> Materials provided:
BEGIN

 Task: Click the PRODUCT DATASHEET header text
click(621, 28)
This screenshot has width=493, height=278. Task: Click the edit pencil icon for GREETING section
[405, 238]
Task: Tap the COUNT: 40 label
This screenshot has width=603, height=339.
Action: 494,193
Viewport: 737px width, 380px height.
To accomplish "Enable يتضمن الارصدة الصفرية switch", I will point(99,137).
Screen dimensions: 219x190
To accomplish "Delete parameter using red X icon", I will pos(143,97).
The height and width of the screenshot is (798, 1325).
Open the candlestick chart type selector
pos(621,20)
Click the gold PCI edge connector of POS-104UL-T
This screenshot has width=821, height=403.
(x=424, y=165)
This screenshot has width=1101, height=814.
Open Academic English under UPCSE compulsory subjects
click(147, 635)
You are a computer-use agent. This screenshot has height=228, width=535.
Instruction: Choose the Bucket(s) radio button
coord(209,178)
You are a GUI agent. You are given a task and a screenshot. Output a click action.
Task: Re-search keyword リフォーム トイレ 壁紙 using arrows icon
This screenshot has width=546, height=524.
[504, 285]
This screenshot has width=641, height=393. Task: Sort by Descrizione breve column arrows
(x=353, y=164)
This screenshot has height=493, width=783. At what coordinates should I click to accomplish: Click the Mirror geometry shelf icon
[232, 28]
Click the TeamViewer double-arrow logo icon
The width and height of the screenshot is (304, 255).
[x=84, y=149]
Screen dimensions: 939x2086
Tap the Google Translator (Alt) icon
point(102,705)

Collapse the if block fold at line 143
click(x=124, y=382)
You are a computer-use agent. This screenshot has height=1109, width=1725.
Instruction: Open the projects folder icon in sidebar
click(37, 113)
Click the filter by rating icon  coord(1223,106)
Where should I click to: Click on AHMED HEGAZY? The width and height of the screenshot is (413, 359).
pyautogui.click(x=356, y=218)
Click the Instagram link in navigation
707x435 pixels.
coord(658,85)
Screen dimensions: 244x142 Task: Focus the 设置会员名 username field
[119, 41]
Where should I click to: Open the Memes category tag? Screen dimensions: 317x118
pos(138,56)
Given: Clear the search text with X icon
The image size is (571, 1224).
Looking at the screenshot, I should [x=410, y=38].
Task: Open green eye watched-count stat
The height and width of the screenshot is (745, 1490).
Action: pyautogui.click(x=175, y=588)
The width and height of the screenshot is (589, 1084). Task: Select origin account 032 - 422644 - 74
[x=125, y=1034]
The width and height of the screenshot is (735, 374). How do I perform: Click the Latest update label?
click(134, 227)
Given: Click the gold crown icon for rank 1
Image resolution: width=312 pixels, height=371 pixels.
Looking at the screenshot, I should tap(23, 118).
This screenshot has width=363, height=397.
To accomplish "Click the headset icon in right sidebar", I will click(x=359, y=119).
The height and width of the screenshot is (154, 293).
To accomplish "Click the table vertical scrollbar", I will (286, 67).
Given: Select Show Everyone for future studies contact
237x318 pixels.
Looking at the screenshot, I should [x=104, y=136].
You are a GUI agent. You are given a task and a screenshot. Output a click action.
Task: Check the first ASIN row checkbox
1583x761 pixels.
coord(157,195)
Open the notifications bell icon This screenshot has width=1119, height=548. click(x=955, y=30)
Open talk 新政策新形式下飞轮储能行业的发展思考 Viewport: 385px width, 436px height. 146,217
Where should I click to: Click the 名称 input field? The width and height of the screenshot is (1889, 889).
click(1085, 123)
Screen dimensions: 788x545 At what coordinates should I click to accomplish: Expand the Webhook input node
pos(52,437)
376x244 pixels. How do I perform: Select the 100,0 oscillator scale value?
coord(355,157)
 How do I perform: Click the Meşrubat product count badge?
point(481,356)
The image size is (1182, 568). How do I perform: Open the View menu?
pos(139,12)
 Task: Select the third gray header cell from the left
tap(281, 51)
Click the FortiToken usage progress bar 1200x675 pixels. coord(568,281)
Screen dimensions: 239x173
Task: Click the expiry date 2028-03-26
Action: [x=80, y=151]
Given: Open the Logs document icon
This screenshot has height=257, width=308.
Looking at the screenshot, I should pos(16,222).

END

> Exercise brief: Please repeat the material above word for word.

> Response:
 Task: Click the PRODUCT DATASHEET header text
click(621, 28)
This screenshot has width=493, height=278. Task: Click the edit pencil icon for GREETING section
[405, 238]
Task: Tap the COUNT: 40 label
This screenshot has width=603, height=339.
Action: 494,193
Viewport: 737px width, 380px height.
To accomplish "Enable يتضمن الارصدة الصفرية switch", I will point(99,137).
Screen dimensions: 219x190
To accomplish "Delete parameter using red X icon", I will pos(143,97).
The height and width of the screenshot is (798, 1325).
Open the candlestick chart type selector
pos(621,20)
Click the gold PCI edge connector of POS-104UL-T
This screenshot has width=821, height=403.
(x=424, y=165)
This screenshot has width=1101, height=814.
Open Academic English under UPCSE compulsory subjects
click(147, 635)
You are a computer-use agent. This screenshot has height=228, width=535.
Instruction: Choose the Bucket(s) radio button
coord(209,178)
You are a GUI agent. You are given a task and a screenshot. Output a click action.
Task: Re-search keyword リフォーム トイレ 壁紙 using arrows icon
This screenshot has width=546, height=524.
[504, 285]
This screenshot has width=641, height=393. Task: Sort by Descrizione breve column arrows
(x=353, y=164)
This screenshot has height=493, width=783. At what coordinates should I click to accomplish: Click the Mirror geometry shelf icon
[232, 28]
Click the TeamViewer double-arrow logo icon
The width and height of the screenshot is (304, 255).
[x=84, y=149]
Screen dimensions: 939x2086
Tap the Google Translator (Alt) icon
point(102,705)

Collapse the if block fold at line 143
click(x=124, y=382)
You are a computer-use agent. This screenshot has height=1109, width=1725.
Instruction: Open the projects folder icon in sidebar
click(37, 113)
Click the filter by rating icon  coord(1223,106)
Where should I click to: Click on AHMED HEGAZY? The width and height of the screenshot is (413, 359).
pyautogui.click(x=356, y=218)
Click the Instagram link in navigation
707x435 pixels.
coord(658,85)
Screen dimensions: 244x142 Task: Focus the 设置会员名 username field
[119, 41]
Where should I click to: Open the Memes category tag? Screen dimensions: 317x118
pos(138,56)
Given: Clear the search text with X icon
The image size is (571, 1224).
Looking at the screenshot, I should [x=410, y=38].
Task: Open green eye watched-count stat
The height and width of the screenshot is (745, 1490).
Action: pyautogui.click(x=175, y=588)
The width and height of the screenshot is (589, 1084). Task: Select origin account 032 - 422644 - 74
[x=125, y=1034]
The width and height of the screenshot is (735, 374). How do I perform: Click the Latest update label?
click(134, 227)
Given: Click the gold crown icon for rank 1
Image resolution: width=312 pixels, height=371 pixels.
Looking at the screenshot, I should tap(23, 118).
This screenshot has width=363, height=397.
To accomplish "Click the headset icon in right sidebar", I will click(x=359, y=119).
The height and width of the screenshot is (154, 293).
To accomplish "Click the table vertical scrollbar", I will (286, 67).
Given: Select Show Everyone for future studies contact
237x318 pixels.
Looking at the screenshot, I should [x=104, y=136].
You are a GUI agent. You are given a task and a screenshot. Output a click action.
Task: Check the first ASIN row checkbox
1583x761 pixels.
coord(157,195)
Open the notifications bell icon This screenshot has width=1119, height=548. click(x=955, y=30)
Open talk 新政策新形式下飞轮储能行业的发展思考 Viewport: 385px width, 436px height. 146,217
Where should I click to: Click the 名称 input field? The width and height of the screenshot is (1889, 889).
click(1085, 123)
Screen dimensions: 788x545 At what coordinates should I click to accomplish: Expand the Webhook input node
pos(52,437)
376x244 pixels. How do I perform: Select the 100,0 oscillator scale value?
coord(355,157)
 How do I perform: Click the Meşrubat product count badge?
point(481,356)
The image size is (1182, 568). How do I perform: Open the View menu?
pos(139,12)
 Task: Select the third gray header cell from the left
tap(281, 51)
Click the FortiToken usage progress bar 1200x675 pixels. coord(568,281)
Screen dimensions: 239x173
Task: Click the expiry date 2028-03-26
Action: [x=80, y=151]
Given: Open the Logs document icon
This screenshot has height=257, width=308.
Looking at the screenshot, I should pos(16,222).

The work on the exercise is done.